Valentines from Nature


I was born In February three days after St. Valentine’s Day.  Since childhood when I cut and pasted valentines for my classmates, I have considered the holiday intrinsically linked to my own anniversary and have adopted its mid-winter missive of love and friendship as my own.  The heart shaped image often catches my eye in the natural world.  For this series, each piece started with a photograph which was edited in the computer, printed on photo paper, layered with hand painted fabric and hand made paper, stitched, and mounted on a hand painted backboard.

21 January

Bilateral symmetry that forms a heart,

delicate structures of keratin,

miracle of feathers, human hair and fingernails

... connections

15 January

A winter afternoon wander led to the lake edge

where waves were shattering a film of ice against the rocks.

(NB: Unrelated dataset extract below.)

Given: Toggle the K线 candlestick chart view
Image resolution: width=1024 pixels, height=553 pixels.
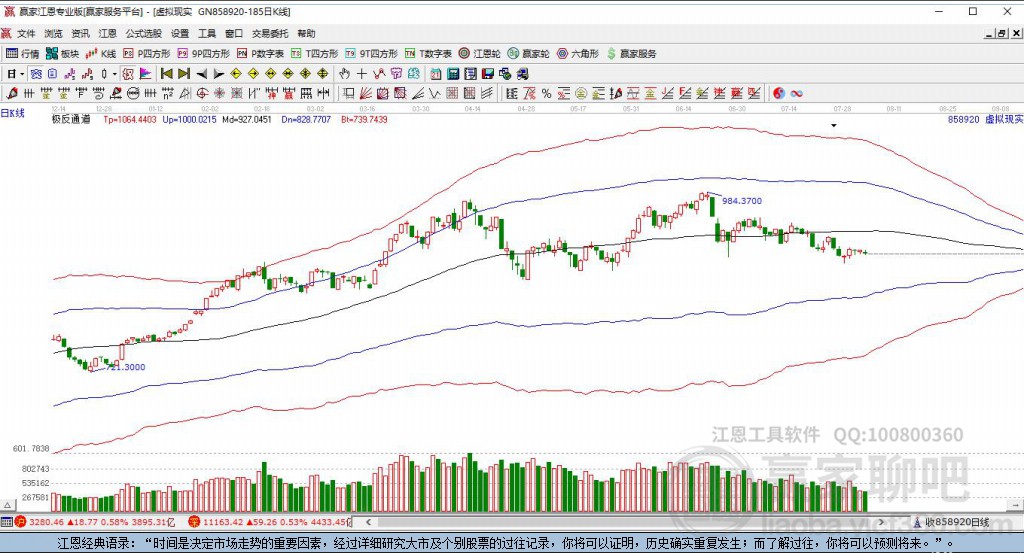Looking at the screenshot, I should click(x=101, y=53).
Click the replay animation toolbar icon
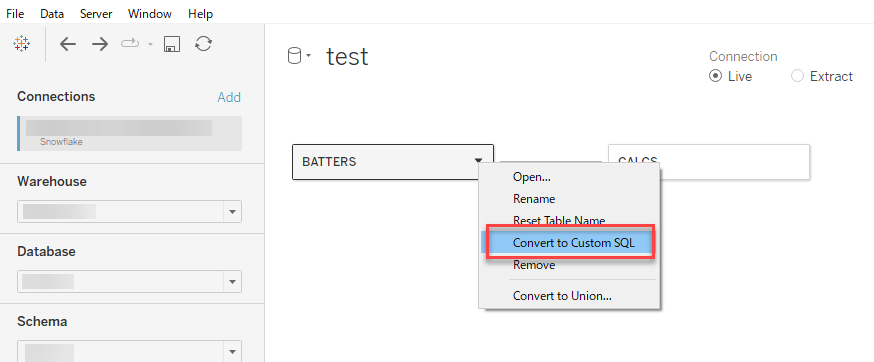Viewport: 874px width, 362px height. point(130,44)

Among the lace-like shards glinting cold winter light

... a heart stone.

10 February

White tail tracks, valentines in the mud in the evening

are snow-filled by a morning blizzard.

Polar contrast, light and dark,

opposites existing in relation to one another

... love’s dichotomy.

5 March

A heavy casing of ice is glittering in the trees

and pruning the budded twigs of the maples.

Gathered shards fashion a valentine

laid out on the frozen ground

... broken promises.

22 October

Sycamore leaves spin down and pile up in corners.

Buttonwood balls release their radial seeds.

Wood-hard cores are carved and painted,

seeds arranged in the shape of a heart

... Indian summer valentine.

7 September

Sunflowers bloom in a tangle of yellow ribbon

along roadways and around pastures and ponds.

Giant species provide the opportunity to walk

into their midst and greet them face to face

... heart to heart.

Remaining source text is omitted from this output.